Germany frees Hizbollah killer
Germany has quietly released a Hizbollah member jailed for life for the murder of a US Navy diver, disregarding Washington's desire that he either be extradited or remain behind bars, officials said yesterday. The government said there was no link...
Germany has quietly released a Hizbollah member jailed for life for the murder of a US Navy diver, disregarding Washington's desire that he either be extradited or remain behind bars, officials said yesterday. The government said there was no link between Mr Hammadi's release and that of a German hostage in Iraq just days later. "He served his term," Eva Schmierer, a spokesman for Germany's justice ministry, told a news conference. Sources in Berlin and Beirut said earlier that Mohammad Ali Hammadi, convicted of killing Navy diver Robert Dean Stethem in Beirut during the 1985 hijacking of a TWA flight and sentenced to life in prison, was flown back to Lebanon last week.

| DATA UNDER STUDY |
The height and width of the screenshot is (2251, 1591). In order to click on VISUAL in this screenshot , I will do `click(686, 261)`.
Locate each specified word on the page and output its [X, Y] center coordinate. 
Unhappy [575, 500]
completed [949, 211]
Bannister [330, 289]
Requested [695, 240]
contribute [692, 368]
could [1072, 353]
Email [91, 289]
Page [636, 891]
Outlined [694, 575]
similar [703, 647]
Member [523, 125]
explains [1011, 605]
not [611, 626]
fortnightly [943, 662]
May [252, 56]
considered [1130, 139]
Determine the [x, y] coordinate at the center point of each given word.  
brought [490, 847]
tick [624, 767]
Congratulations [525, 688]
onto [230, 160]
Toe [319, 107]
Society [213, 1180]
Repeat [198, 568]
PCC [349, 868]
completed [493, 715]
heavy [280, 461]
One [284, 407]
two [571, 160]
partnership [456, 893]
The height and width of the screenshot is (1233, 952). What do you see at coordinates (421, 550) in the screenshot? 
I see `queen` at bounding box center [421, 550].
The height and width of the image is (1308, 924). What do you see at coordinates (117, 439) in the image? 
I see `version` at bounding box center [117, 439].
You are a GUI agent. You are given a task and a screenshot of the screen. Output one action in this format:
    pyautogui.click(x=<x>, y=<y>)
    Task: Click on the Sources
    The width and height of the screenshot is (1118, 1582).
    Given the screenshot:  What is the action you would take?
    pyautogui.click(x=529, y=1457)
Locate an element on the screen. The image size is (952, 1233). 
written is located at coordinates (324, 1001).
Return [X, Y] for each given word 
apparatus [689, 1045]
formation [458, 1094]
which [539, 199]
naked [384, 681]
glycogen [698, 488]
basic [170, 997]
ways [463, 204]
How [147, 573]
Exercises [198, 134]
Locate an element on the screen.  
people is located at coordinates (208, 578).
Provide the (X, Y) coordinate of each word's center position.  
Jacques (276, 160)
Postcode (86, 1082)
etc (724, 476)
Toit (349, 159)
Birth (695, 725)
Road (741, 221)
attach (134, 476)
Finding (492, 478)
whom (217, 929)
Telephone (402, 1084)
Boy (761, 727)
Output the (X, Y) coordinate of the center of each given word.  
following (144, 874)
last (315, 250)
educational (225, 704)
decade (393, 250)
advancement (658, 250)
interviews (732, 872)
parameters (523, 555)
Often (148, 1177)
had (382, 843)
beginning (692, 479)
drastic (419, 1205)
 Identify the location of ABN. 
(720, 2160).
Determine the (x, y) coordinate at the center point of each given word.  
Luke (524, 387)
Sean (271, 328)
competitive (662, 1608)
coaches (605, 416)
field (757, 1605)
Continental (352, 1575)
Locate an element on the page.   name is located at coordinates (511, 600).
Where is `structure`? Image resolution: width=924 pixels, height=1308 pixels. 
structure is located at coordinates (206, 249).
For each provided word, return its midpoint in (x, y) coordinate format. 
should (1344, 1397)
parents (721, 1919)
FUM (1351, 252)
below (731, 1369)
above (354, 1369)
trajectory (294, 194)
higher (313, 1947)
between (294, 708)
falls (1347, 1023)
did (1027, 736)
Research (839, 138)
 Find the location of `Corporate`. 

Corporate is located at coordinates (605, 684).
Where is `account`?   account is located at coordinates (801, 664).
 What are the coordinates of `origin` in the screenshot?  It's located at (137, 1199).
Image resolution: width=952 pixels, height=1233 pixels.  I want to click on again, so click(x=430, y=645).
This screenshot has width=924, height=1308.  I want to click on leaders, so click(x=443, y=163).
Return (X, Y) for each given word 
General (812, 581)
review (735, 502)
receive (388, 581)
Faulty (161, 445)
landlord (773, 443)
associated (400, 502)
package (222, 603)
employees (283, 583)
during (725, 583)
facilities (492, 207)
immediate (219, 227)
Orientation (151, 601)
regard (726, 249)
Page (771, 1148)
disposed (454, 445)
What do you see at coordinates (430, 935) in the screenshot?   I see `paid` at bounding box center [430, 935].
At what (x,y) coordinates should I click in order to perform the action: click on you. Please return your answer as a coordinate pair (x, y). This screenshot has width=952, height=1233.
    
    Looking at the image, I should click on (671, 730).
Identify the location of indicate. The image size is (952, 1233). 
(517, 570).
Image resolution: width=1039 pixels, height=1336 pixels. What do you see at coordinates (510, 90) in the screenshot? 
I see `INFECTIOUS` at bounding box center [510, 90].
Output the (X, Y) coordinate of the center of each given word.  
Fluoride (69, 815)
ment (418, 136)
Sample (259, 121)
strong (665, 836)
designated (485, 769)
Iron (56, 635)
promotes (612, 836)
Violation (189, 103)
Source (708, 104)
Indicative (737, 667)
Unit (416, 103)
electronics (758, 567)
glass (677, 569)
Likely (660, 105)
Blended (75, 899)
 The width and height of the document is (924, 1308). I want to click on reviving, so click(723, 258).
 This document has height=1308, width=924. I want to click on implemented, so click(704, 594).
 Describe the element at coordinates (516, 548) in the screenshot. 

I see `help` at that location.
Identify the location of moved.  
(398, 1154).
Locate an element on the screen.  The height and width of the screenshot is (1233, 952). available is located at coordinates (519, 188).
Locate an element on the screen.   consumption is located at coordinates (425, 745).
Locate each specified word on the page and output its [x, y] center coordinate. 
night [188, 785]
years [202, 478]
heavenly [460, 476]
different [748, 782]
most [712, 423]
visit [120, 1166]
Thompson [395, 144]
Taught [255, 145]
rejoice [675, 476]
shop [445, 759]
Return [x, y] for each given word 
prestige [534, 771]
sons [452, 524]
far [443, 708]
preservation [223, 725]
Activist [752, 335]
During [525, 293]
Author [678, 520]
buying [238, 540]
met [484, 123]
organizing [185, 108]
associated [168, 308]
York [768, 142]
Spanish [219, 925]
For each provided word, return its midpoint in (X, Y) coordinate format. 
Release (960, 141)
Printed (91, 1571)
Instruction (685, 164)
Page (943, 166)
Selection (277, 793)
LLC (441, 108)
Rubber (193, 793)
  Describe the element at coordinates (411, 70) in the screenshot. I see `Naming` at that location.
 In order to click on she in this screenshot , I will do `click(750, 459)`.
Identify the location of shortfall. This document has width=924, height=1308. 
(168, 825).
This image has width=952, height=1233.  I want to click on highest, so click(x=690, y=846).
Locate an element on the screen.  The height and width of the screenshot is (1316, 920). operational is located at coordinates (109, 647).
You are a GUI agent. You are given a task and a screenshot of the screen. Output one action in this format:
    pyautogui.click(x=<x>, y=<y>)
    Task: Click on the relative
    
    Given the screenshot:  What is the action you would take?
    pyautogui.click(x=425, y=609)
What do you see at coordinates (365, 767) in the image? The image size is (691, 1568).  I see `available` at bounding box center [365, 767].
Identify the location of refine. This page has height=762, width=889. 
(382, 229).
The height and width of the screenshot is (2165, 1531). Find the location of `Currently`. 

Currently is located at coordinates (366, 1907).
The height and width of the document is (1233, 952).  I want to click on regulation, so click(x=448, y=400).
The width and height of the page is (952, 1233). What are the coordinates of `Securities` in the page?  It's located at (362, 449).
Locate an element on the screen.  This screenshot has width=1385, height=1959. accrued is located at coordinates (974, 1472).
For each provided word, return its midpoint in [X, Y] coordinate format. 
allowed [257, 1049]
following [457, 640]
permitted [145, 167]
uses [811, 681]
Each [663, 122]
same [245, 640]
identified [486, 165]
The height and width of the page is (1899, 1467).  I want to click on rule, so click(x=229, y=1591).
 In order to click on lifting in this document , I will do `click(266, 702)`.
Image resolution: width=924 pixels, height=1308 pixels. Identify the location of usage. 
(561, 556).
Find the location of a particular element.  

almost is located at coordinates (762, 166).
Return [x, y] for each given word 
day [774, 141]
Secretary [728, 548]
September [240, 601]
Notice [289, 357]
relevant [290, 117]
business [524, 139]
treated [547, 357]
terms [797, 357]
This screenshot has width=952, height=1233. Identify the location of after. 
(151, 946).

| REQUIRED WORK |
[1] Please condense the paragraph in the article on Germany's release of a Hizbollah member that begins "Germany has quietly released a Hizbollah member" and ends "flown back to Lebanon last week." into a short bulleted list that keeps its main facts.
[2] Write the next part of the article on Germany's release of a Hizbollah member, starting after its last sentence.

| RESULTS FOR THE EXERCISE |
[1]
- Germany quietly released Mohammad Ali Hammadi, a Hizbollah member serving a life sentence for murdering US Navy diver Robert Dean Stethem.
- Stethem was killed in Beirut during the 1985 hijacking of a TWA flight.
- The release disregarded Washington's wish that Hammadi be extradited or stay in prison.
- Sources in Berlin and Beirut said he was flown back to Lebanon last week.
- The government said the release had no link to the freeing of a German hostage in Iraq days later.
- Eva Schmierer, a justice ministry spokesman, said: "He served his term."

[2]
Ms Schmierer said her ministry had never received a formal extradition request from Washington. But diplomats in Berlin said the German government was well aware that the Americans would have liked Mr Hammadi extradited upon release to the US, where he is under indictment for Mr Stethem's murder.
Under German law Mr Hammadi could not have been extradited for crimes for which he has already been convicted and punished - namely murder, air piracy and the possession of explosives.
The US did submit an extradition request to the West German government in 1987, but it was turned down since Mr Hammadi could have faced the death penalty in America.
German government sources said Washington knew Mr Hammadi's release was imminent but had submitted no extradition requests since his 1989 conviction.